The Descent of Man and the Emotions
Darwin continued to press on with his research, covering human descent from earlier animals, including the evolution of society and of mental abilities, as well as explaining decorative beauty in wildlife. In 1871, he published The Descent of Man, and Selection in Relation to Sex, which set out evidence from numerous sources that humans are animals, showing continuity of physical and mental attributes. He presented sexual selection to explain impractical animal features such as the peacock's plumage as well as human evolution of culture, differences between sexes, and physical and cultural racial classification. His research using images was expanded in his 1872 book The Expression of the Emotions in Man and Animals, one of the first books to feature printed photographs, which discussed the evolution of human psychology and its continuity with the behavior of animals.
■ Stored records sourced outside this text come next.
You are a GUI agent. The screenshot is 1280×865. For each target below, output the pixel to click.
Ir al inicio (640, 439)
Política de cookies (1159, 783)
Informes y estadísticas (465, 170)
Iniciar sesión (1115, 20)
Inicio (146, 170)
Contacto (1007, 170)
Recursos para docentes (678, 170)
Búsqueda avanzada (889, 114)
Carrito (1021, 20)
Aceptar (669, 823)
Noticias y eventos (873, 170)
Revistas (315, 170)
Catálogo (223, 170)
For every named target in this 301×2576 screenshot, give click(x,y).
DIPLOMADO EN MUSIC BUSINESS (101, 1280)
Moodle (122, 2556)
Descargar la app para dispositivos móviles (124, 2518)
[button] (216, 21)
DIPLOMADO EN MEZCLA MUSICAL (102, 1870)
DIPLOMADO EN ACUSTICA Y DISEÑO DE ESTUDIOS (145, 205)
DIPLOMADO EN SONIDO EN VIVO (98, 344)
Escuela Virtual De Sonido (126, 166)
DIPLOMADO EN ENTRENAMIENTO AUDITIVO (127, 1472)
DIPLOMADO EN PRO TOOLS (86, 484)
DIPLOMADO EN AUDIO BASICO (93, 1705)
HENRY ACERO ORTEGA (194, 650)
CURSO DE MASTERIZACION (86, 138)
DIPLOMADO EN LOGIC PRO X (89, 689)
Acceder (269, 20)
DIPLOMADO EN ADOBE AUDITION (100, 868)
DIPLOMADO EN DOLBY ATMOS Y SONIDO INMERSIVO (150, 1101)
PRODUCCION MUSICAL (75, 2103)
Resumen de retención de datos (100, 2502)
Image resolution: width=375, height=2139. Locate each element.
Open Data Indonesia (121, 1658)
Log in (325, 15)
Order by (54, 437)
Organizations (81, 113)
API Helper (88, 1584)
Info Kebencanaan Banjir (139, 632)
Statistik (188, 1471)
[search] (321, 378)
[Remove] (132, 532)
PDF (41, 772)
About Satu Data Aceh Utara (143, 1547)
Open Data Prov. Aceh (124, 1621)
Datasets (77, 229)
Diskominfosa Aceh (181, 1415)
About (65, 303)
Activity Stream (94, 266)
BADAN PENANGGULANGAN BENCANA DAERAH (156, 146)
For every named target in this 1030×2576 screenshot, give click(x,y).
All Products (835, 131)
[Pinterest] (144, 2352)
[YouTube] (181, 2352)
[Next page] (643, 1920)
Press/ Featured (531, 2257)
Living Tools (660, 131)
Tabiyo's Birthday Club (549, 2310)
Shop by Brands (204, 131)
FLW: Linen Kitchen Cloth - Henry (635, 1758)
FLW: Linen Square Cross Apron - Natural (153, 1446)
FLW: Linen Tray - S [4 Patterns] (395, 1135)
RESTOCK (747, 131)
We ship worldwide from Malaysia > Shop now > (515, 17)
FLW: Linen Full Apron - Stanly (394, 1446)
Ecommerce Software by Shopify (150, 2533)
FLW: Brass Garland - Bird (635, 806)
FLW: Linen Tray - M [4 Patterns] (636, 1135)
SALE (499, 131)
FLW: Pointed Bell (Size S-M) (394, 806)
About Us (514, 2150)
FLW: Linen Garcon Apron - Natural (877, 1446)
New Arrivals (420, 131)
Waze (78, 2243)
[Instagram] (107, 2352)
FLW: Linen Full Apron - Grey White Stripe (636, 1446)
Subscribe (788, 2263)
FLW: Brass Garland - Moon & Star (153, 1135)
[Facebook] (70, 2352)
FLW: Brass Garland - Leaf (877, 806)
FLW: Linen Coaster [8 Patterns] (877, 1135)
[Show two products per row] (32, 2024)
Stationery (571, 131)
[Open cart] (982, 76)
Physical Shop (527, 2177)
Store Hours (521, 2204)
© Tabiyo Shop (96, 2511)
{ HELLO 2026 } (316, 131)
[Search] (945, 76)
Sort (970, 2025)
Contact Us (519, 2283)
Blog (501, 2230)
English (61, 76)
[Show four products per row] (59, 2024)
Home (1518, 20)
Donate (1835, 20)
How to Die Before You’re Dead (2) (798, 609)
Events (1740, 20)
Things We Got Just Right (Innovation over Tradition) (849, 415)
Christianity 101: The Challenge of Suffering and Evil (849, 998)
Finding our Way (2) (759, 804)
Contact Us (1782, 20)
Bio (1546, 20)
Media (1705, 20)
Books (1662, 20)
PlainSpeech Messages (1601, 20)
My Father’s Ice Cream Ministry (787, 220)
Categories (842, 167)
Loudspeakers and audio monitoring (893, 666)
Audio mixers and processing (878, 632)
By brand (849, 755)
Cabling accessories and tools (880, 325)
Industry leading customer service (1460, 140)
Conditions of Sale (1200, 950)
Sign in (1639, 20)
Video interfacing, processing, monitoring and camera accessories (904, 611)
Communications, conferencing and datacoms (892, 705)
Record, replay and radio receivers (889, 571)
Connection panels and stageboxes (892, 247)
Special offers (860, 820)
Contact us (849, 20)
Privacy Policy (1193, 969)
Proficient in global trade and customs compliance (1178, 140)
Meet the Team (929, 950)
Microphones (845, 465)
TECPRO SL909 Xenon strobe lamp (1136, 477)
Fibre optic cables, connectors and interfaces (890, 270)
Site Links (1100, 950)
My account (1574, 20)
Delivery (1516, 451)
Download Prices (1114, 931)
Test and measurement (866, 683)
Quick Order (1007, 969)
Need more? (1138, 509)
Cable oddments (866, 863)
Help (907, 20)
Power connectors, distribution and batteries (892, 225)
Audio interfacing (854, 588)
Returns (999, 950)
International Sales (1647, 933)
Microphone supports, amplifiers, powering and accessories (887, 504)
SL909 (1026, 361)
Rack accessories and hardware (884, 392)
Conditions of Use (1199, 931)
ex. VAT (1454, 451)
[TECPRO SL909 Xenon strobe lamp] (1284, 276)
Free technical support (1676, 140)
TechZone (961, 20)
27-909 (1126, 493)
Both books proved very popular, and Darwin was impressed by the general assent with which his views had been received, remarking that everybody is talking about it without being shocked. He concluded that man with all his noble qualities still bears in his bodily frame the indelible stamp of his lowly origin, emphasizing that humans are all one species.
The Final Years and Legacy
Despite repeated bouts of illness during the last twenty-two years of his life, Darwin's work continued until his death on the 19th of April 1882, aged 73. He was diagnosed with what was called angina pectoris, which then meant coronary thrombosis and disease of the heart, and his last words were to his family, telling Emma I am not the least afraid of death. He had expected to be buried in St Mary's churchyard at Downe, but at the request of his colleagues, after public and parliamentary petitioning, he was honored by burial in Westminster Abbey, close to John Herschel and Isaac Newton. The funeral, held on the 26th of April, was attended by thousands of people, including family, friends, scientists, philosophers, and dignitaries. His final book, The Formation of Vegetable Mould, through the Actions of Worms, was published in 1881, and by the 1870s, the scientific community and a majority of the educated public had accepted evolution as a fact. It was not until the emergence of the modern evolutionary synthesis from the 1930s to the 1950s that a broad consensus developed in which natural selection was the basic mechanism of evolution. Darwin's discovery remains the unifying theory of the life sciences, explaining the unity and diversity of life, and his influence on human history is immeasurable.